**Do this:** Which lines below contain the string "left"? Return each one in full.

**Data entries:**
---+---

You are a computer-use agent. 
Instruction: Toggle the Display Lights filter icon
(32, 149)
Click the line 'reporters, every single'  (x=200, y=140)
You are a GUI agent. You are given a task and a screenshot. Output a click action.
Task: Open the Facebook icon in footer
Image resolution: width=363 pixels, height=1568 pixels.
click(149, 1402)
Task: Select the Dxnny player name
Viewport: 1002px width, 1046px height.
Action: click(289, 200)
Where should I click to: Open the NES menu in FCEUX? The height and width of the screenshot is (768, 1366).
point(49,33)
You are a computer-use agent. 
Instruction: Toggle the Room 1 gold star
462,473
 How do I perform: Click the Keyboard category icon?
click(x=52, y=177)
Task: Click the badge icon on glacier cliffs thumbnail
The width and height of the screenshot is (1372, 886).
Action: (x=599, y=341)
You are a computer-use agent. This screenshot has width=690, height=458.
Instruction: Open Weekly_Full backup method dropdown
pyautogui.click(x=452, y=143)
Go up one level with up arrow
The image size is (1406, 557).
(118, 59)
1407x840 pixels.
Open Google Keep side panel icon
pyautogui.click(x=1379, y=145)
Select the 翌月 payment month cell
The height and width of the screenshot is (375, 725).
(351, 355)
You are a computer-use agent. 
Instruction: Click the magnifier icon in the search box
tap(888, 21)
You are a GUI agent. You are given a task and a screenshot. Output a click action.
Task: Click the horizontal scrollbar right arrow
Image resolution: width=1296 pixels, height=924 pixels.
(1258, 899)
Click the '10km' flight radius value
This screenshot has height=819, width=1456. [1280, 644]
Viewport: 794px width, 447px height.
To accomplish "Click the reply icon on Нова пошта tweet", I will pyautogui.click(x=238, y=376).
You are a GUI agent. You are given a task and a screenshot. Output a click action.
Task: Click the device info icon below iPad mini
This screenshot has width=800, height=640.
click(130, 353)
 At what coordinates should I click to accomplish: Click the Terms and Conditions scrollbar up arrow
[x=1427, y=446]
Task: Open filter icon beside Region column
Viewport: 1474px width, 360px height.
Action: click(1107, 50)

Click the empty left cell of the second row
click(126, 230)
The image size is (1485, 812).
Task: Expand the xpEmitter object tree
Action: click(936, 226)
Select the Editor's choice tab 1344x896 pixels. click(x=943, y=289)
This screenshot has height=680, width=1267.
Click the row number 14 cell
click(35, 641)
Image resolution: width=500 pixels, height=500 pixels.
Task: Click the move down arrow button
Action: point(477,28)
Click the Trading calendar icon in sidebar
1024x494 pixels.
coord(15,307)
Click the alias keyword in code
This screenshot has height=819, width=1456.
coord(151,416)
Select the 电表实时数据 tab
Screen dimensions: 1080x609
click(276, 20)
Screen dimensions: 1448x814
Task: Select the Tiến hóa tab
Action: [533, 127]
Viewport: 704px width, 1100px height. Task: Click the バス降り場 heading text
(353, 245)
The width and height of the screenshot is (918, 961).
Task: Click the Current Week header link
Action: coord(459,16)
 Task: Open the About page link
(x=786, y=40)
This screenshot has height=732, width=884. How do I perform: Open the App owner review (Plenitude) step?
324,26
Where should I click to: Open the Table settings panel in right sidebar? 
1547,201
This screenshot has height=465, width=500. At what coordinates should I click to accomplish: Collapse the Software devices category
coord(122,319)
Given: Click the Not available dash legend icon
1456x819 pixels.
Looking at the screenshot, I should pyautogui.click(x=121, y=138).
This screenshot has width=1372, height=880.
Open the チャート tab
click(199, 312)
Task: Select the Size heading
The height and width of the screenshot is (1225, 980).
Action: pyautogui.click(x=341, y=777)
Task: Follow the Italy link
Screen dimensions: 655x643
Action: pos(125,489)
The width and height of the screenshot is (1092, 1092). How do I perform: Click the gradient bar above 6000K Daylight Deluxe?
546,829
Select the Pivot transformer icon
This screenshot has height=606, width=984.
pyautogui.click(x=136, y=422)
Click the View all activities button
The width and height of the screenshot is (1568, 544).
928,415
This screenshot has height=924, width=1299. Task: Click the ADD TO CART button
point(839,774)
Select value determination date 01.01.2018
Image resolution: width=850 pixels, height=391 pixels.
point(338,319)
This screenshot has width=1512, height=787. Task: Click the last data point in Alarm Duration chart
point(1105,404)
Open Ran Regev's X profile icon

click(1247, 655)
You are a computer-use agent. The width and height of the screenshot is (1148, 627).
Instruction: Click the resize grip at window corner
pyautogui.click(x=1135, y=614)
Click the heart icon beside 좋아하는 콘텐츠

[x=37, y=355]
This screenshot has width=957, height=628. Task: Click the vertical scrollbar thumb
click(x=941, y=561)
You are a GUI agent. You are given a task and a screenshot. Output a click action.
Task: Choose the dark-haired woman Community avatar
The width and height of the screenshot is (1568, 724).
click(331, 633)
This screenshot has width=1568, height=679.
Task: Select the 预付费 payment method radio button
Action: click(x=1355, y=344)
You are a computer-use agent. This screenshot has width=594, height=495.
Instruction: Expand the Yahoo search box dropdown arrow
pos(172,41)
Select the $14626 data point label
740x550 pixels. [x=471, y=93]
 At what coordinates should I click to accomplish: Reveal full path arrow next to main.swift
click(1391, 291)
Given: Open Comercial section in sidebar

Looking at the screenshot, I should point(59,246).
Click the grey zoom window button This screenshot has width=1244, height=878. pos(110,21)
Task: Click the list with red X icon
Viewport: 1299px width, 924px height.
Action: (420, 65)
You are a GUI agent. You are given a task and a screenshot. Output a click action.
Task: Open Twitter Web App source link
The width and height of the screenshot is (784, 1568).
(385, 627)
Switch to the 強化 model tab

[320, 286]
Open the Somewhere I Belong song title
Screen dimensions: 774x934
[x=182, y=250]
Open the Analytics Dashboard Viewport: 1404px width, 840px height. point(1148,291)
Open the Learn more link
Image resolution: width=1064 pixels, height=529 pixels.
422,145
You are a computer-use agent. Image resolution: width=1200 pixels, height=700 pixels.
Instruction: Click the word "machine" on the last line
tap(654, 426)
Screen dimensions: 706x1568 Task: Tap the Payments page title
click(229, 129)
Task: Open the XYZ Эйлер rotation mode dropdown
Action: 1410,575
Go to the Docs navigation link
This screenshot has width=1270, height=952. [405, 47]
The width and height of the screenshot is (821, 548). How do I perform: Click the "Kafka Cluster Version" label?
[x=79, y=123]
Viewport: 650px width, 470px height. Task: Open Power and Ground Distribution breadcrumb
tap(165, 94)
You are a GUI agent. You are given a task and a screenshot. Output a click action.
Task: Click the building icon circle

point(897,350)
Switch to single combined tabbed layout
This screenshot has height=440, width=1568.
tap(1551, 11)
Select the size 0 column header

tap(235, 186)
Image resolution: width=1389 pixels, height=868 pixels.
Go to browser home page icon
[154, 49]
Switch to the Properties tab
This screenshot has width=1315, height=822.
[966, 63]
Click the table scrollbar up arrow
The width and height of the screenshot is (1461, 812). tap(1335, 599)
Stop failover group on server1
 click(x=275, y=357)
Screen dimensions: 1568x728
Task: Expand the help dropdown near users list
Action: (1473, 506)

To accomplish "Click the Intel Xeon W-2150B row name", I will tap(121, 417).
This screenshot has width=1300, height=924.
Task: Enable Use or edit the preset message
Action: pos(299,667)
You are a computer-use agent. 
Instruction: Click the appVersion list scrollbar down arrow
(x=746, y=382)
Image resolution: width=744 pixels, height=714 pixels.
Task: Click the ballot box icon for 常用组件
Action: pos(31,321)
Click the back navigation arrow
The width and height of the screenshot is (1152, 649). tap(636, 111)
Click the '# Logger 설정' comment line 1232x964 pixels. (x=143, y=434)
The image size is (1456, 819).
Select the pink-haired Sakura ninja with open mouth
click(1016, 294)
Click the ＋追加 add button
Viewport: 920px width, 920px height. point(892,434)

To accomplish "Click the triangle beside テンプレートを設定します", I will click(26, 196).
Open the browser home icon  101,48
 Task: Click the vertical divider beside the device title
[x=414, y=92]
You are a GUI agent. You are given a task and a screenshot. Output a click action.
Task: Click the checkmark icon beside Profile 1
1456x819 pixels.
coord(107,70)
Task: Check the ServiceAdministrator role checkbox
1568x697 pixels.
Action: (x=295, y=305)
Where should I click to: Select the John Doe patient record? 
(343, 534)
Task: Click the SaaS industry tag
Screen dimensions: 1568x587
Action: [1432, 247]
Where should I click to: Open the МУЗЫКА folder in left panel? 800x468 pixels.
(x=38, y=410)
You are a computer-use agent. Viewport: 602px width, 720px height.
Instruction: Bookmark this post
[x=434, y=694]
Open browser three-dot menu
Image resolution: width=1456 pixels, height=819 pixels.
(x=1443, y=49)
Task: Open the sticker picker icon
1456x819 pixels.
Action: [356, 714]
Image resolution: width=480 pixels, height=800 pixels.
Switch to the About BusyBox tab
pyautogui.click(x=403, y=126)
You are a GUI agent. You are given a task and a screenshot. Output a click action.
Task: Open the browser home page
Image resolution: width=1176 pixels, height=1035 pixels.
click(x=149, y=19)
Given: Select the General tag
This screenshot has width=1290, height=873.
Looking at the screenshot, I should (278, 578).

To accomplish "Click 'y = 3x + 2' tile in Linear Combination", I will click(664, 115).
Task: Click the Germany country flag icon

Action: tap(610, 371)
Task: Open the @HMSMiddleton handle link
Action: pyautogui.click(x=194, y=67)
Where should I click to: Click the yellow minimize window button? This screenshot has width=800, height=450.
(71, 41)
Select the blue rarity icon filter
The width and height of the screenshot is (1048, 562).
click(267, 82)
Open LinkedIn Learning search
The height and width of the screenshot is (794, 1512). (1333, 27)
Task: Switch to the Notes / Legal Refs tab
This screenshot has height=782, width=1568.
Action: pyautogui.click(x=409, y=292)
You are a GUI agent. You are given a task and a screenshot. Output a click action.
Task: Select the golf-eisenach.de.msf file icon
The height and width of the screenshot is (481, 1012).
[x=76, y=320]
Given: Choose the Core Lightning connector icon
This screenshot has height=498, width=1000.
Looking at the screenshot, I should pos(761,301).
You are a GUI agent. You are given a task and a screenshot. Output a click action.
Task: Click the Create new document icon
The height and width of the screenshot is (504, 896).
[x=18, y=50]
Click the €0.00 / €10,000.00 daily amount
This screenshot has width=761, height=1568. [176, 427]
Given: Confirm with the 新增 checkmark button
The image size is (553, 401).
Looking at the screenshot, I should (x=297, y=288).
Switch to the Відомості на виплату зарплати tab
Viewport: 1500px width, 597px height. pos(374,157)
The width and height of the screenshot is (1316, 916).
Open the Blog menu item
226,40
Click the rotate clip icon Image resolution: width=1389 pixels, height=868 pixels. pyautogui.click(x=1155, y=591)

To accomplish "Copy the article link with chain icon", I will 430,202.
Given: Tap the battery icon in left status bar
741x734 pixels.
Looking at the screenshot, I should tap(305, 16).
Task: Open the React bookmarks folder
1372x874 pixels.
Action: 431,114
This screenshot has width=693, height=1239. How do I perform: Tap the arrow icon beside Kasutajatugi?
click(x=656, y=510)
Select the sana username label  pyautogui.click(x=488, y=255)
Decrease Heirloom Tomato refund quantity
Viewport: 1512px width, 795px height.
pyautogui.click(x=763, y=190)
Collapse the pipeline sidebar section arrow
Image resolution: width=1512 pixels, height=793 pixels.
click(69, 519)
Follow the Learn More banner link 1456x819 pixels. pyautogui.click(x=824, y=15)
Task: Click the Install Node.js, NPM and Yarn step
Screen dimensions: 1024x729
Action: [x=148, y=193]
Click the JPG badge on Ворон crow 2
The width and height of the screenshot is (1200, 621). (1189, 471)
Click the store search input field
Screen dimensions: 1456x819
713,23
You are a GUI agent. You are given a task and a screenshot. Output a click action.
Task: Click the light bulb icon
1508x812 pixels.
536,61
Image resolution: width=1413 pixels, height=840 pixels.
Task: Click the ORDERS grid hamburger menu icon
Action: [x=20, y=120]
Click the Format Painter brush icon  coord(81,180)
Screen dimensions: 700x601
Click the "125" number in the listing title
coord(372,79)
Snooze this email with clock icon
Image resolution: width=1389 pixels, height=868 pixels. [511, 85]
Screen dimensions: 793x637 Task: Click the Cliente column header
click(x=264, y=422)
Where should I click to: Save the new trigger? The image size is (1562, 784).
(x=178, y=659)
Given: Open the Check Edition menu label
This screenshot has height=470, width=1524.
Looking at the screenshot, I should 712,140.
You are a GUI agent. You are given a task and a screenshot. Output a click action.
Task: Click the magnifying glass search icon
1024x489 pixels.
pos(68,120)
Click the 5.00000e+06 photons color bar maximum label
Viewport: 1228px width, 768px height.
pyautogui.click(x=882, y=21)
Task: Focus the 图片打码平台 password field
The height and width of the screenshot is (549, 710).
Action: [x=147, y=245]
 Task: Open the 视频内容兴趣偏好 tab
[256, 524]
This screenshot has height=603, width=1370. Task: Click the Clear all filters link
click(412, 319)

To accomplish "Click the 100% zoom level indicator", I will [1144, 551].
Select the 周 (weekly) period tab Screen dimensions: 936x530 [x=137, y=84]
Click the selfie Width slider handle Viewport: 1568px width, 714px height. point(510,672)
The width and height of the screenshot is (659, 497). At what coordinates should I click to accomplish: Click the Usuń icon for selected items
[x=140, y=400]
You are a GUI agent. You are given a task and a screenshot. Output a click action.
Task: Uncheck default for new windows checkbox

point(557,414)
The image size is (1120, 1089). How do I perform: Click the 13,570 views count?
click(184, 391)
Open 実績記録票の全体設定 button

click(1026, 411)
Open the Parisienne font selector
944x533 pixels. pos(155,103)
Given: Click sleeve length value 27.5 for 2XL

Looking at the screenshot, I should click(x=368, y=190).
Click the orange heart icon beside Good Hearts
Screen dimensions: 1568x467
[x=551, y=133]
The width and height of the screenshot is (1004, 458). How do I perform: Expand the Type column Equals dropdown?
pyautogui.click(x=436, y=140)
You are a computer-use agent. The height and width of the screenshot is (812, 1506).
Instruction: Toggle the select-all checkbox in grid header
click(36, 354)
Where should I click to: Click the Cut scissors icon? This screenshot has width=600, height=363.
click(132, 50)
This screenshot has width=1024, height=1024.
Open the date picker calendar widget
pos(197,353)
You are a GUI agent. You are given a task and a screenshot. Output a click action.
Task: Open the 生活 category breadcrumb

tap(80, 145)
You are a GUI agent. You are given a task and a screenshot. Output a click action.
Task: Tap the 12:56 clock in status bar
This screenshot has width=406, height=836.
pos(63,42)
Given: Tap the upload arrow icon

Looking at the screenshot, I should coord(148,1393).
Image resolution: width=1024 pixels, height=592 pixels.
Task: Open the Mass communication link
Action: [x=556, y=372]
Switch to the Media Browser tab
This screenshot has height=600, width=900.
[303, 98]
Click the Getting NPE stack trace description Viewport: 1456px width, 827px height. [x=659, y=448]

---+---

**Exercise answer:**
Click the empty left cell of the second row
Where should I click to: Open the МУЗЫКА folder in left panel? 800x468 pixels.
Given: Tap the battery icon in left status bar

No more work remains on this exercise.